Pages

Saturday, January 12, 2008

The People of the Abyss

Jack London who was born on this day in 1876 is the subject of an article in this month's Socialist Standard. Older editions of our journal have also examined London's oeuvre, including The Iron Heel. This book was reviewed in February 1975 and from the introduction we learn that "Jack London wrote over fifty books in a short life. The majority were written in haste; they include childish trash, four or five first-rate novels, and a number of outstanding short stories. In most of his writing the chief idea in one form or another comes from a crude form of Darwinism. It is either the survival of the fittest under savage conditions, or the depiction of a physical and intellectual superman who overshadows his fellows...The place of The Iron Heel in the literature of the the working-class movement is due mainly to the early chapters in which the need to overthrow capitalism is vigorously stated and exemplified, with Everhard expounding Marx's theory of value. But in all the ensuing action, what should be understood is that London was consciously rejecting ideas of Socialism when he wrote it. Much of it was intended to express his disillusionment with political activity and his disbelief that the masses were capable of helping themselves..."
London's The People of the Abyss is perhaps one of his first-rate novels and provides a description of his seven week-long stay in the East End of London during 1902. An outline of his experiences is to be found in the Socialist Standard from August 1974:
"...He slept and ate in the spike, the casual ward ("I must beg forgiveness of my body for the vileness through which I have dragged it, and forgiveness of my stomach for the vileness which I have thrust into it"). He tramped the streets wet to the skin and went to the Salvation Army barracks, where the crowd of paupers were made to stand four hours and listen to speeches and prayers before being given a skinflint breakfast. He went to the hop-fields in Kent, and watched Edward VII's coronation Parade in Trafalgar Square. To what he saw, he added copiously from official statistics, newspaper items, trade unions' and social workers' reports.
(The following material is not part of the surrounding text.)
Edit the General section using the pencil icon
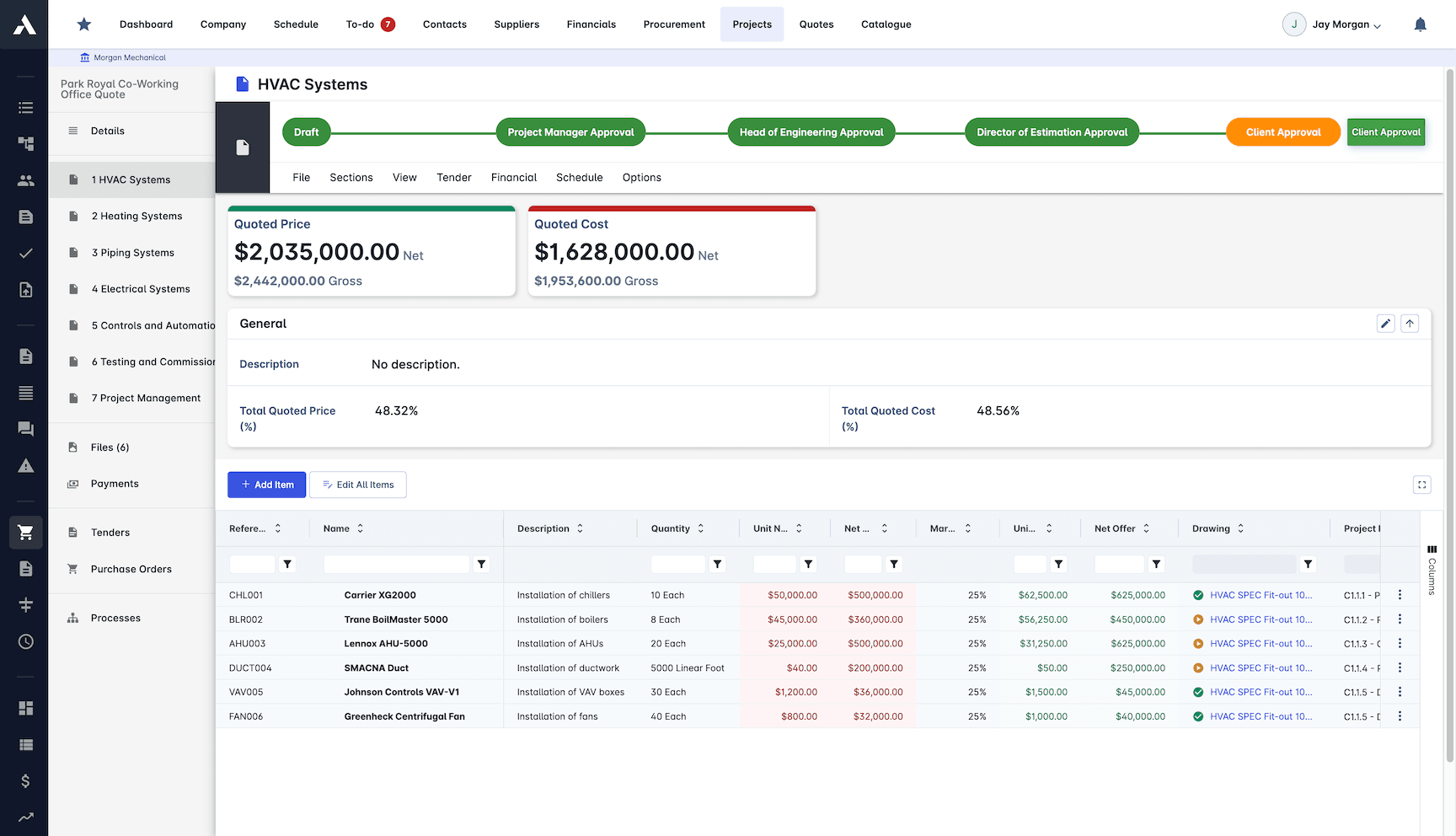Image resolution: width=1456 pixels, height=836 pixels. click(x=1386, y=323)
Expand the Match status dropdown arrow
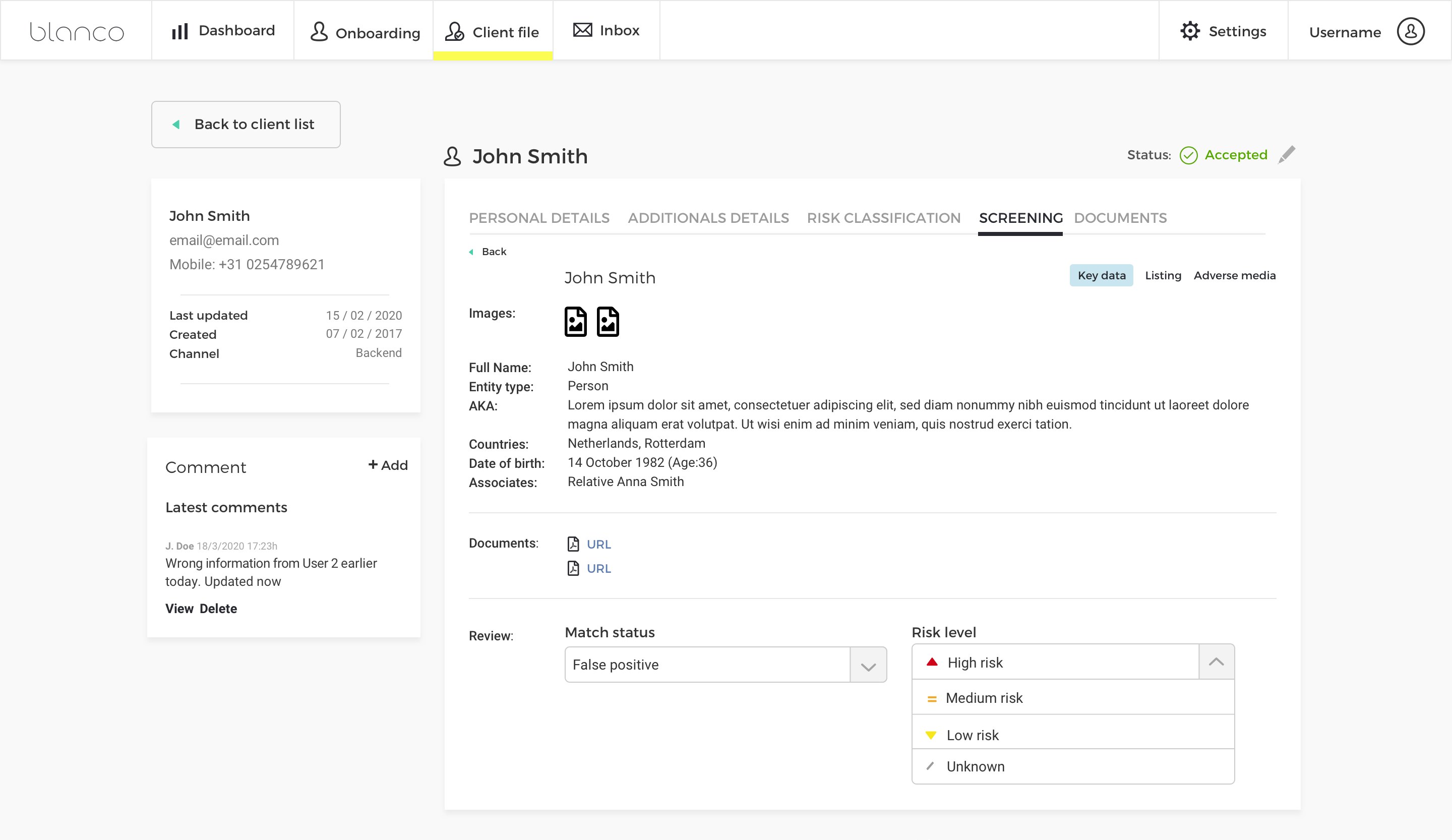The width and height of the screenshot is (1452, 840). (x=868, y=666)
A census of the alleys in Spitalfields:
In one alley there are ten houses - fifty-one rooms, nearly all about 8 feet by 9 feet - and 254 people...In another court with six houses and twenty-two rooms were 84 people - again 6,7,8 and 9 being the number living in one room in several instances.
A report on the factory workers in "dangerous trades":
The children of the white-lead worker enter the world, as a rule, only to die from the convulsions of lead poisoning - they are either born prematurely, or die within the first year.
No wonder that Jack London wrote to Anna Strunsky: "I am made sick by this human hell-hole called the East End."..."
Interestingly, when submitting The People of the Abyss to the publishers he described it as a report "from the field of industrial war" and that it "proposed no remidies and devoted no space to theorizing - it is merely a narrative of things as they are." Furthermore, after consultation with the publishers he submitted a revised manuscript along with a letter which noted:
"I have wholly cut out the reference to the King of England in the Coronation chapter, have softened in a number of places, made it more presentable in many ways, and added a preface and concluding chapter."
Imagine that: London's powerful, provocative account of poverty "..in the heart of the greatest, wealthiest and most powerful empire the world has ever seen" was pasteurized prior to publication! But it must not be forgotten that London was a racist nor that he supported the mass murder of our class during the First World War.

1 comment:

  1. That post was a good reprieve from American elections. Fun to read.